** Begin DATA IN THIS EXERCISE **

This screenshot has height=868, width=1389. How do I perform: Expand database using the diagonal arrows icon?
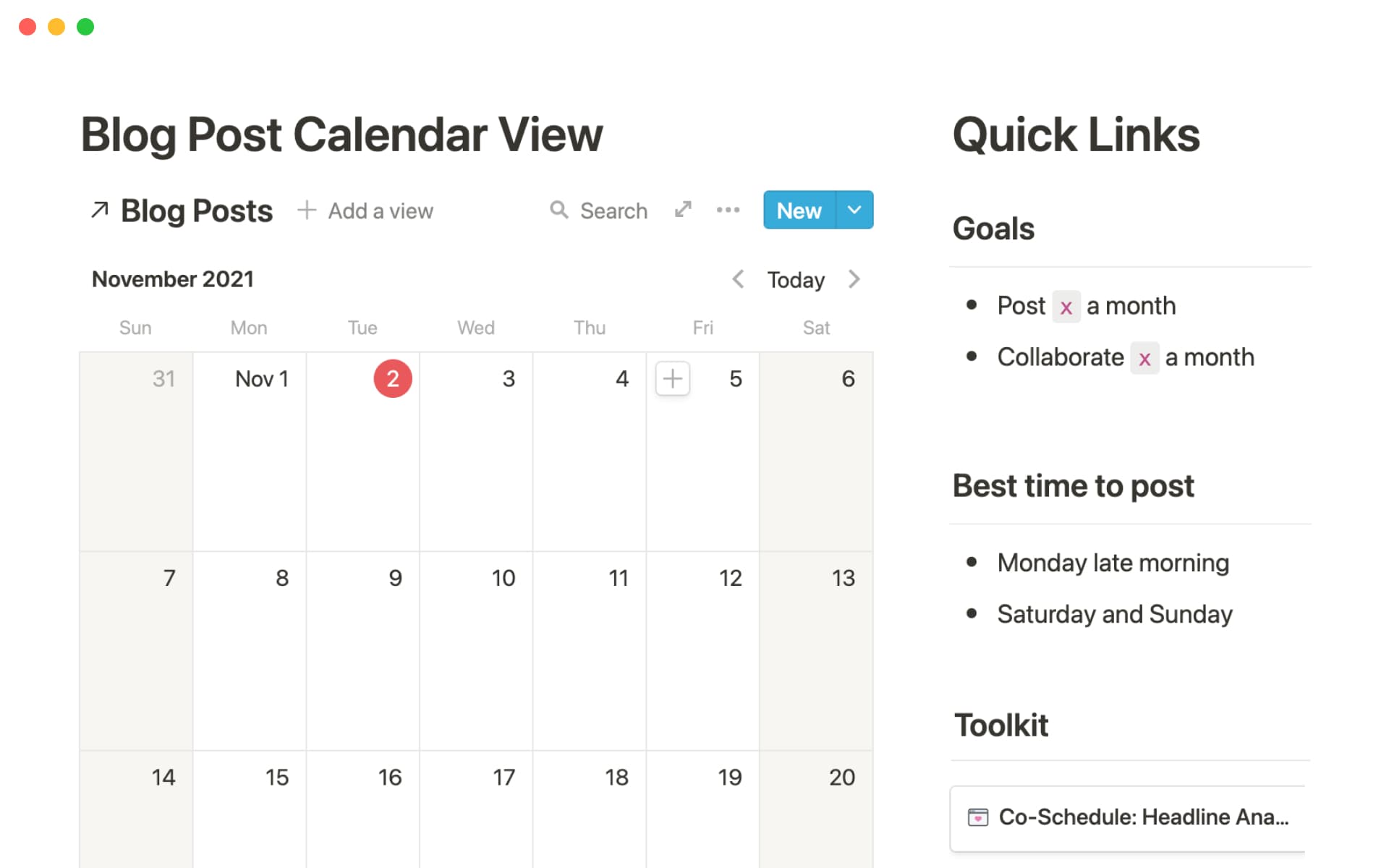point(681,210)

** End DATA IN THIS EXERCISE **
** Begin DATA IN THIS EXERCISE **

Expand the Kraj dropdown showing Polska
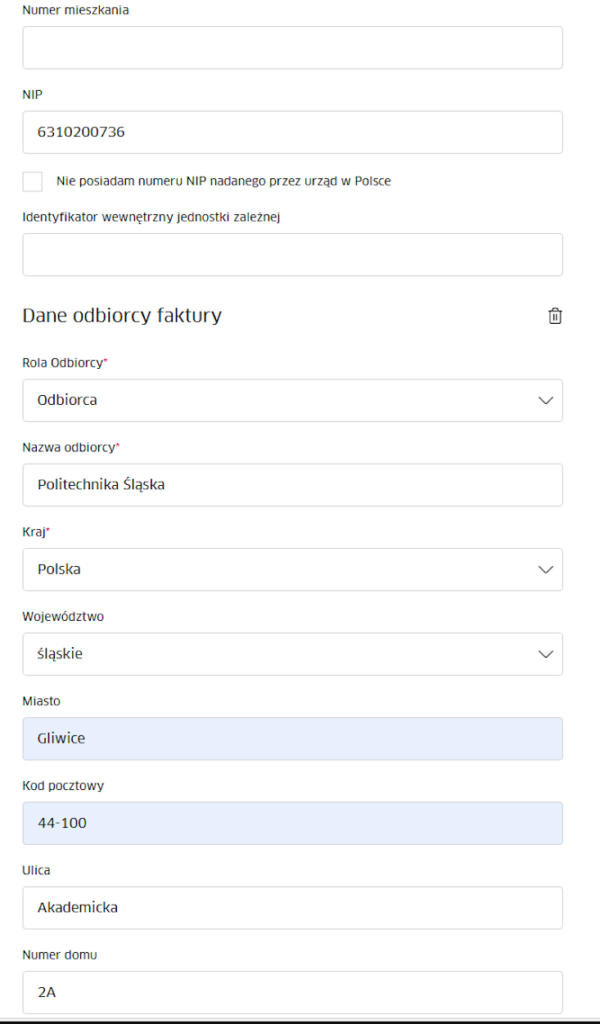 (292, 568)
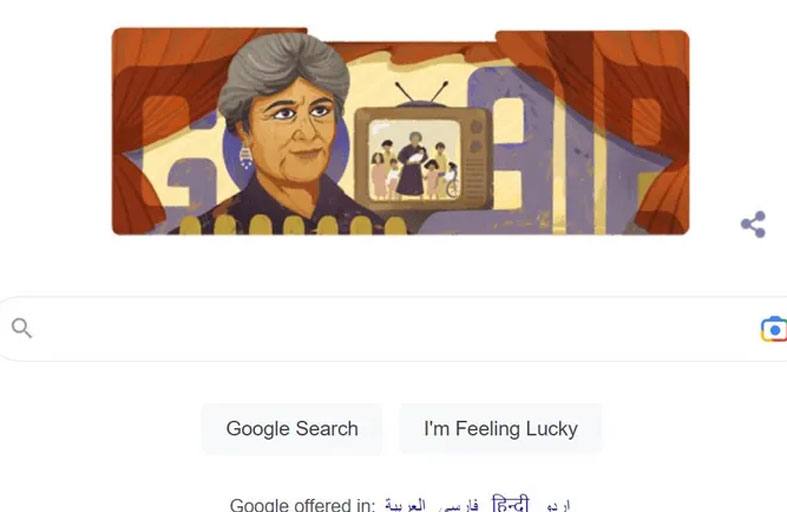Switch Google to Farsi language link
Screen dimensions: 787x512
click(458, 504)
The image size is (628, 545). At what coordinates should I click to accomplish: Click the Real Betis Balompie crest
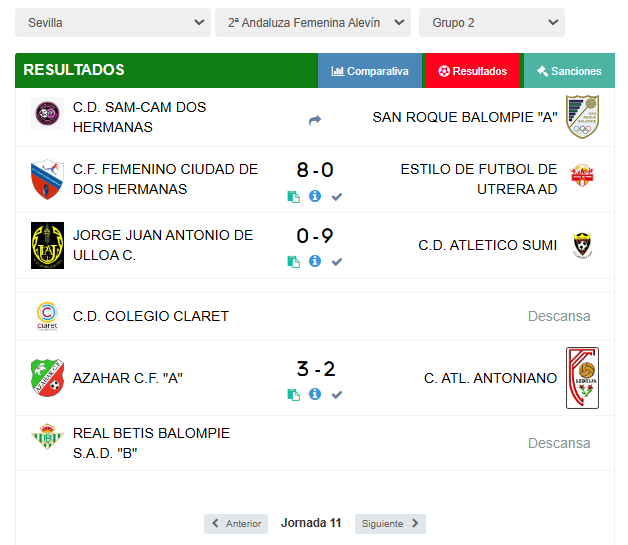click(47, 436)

** End DATA IN THIS EXERCISE **
** Begin DATA IN THIS EXERCISE **

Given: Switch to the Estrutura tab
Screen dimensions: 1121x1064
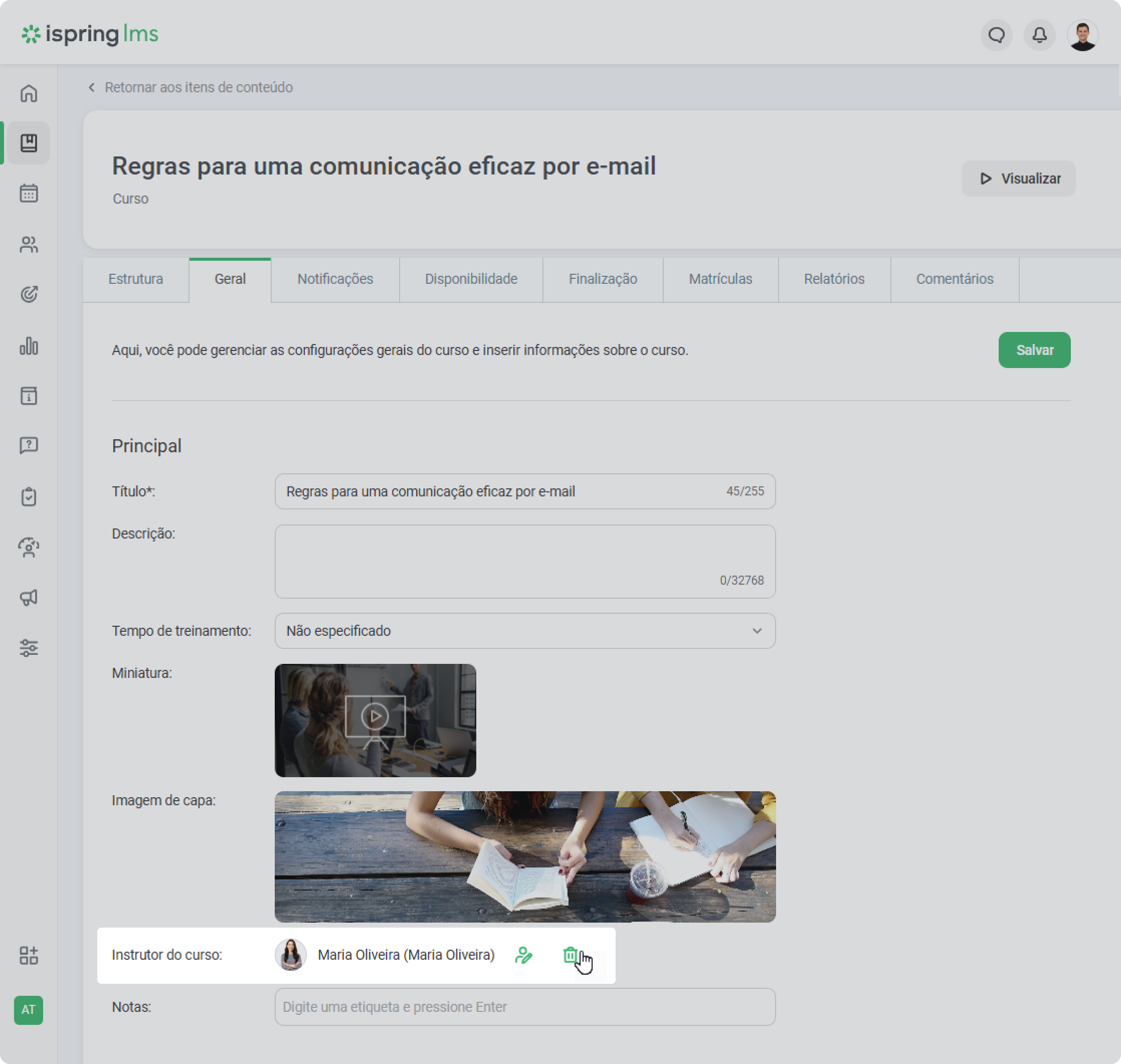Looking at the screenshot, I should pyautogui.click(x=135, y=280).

** End DATA IN THIS EXERCISE **

> **WHAT THE TASK REQUIRES**: Copy out the rows verbatim, from the line containing "Expand the Kraj dropdown showing Polska" through the line containing "click(47, 436)", including both of those lines. Omit the pictures.

> **RIGHT ANSWER**:
Expand the Kraj dropdown showing Polska
 (292, 568)
Switch Google to Farsi language link
Screen dimensions: 787x512
click(458, 504)
The image size is (628, 545). At what coordinates should I click to accomplish: Click the Real Betis Balompie crest
click(47, 436)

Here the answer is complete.